**Directions for this task**
Could you retype the lines below, starting at the line holding "Screen dimensions: 414x314" and stopping at the line holding "Viewport: 289px width, 191px height.", inclusive? Copy them exactly and drop the images.

[[ Study material, beginning ]]

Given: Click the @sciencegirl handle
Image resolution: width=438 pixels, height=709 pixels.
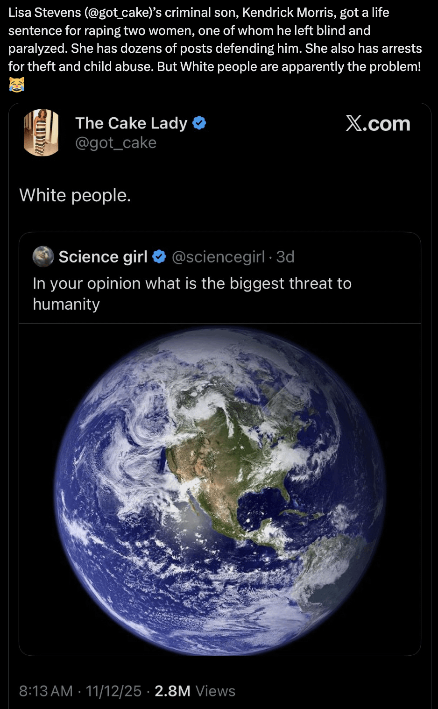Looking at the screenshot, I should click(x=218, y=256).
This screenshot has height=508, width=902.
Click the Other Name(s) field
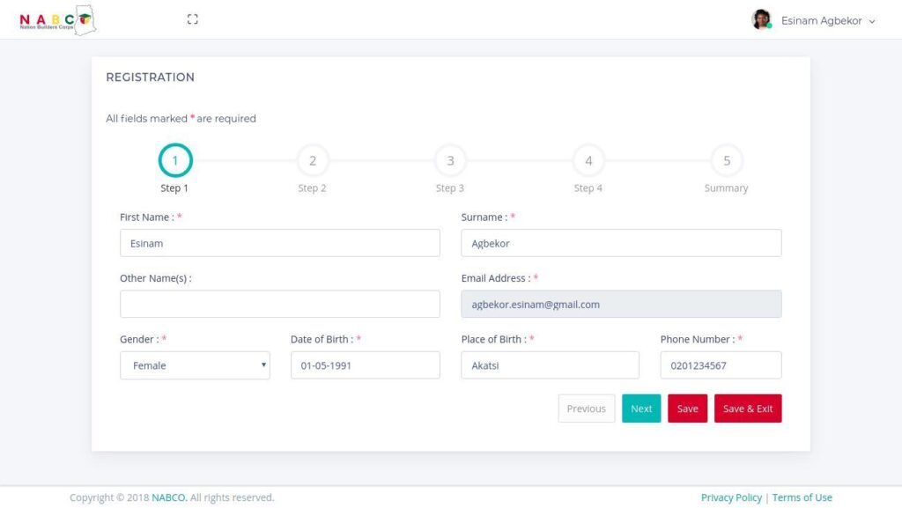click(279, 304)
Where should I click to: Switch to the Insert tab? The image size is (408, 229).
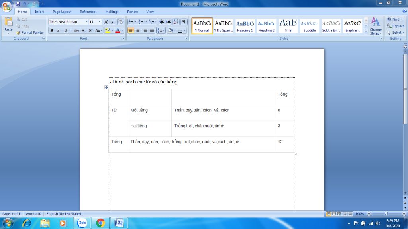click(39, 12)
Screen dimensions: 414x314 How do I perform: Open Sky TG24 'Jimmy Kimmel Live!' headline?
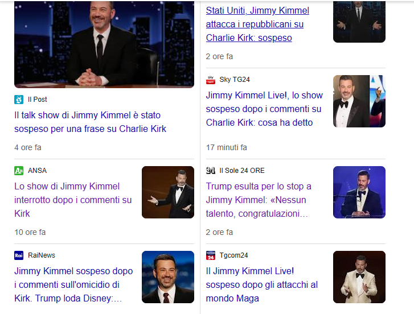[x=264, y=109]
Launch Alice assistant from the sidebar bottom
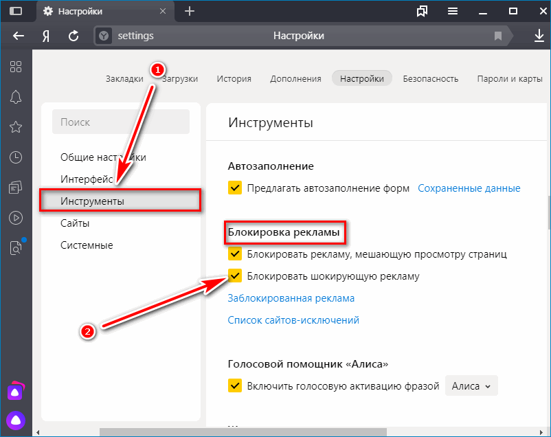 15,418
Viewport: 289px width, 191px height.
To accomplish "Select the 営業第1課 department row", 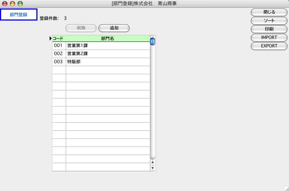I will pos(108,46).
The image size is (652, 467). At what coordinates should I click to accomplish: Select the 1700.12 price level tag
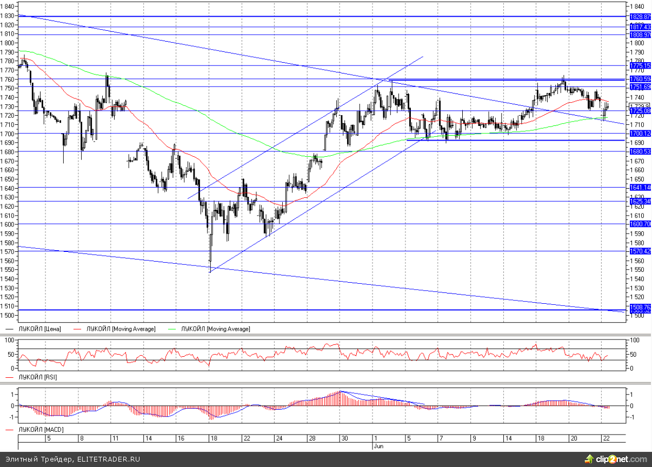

[[ Study material, end ]]

**Solution to the exercise**
Screen dimensions: 414x314 How do I perform: Open Sky TG24 'Jimmy Kimmel Live!' headline?
[x=264, y=109]
Launch Alice assistant from the sidebar bottom
 15,418
Viewport: 289px width, 191px height.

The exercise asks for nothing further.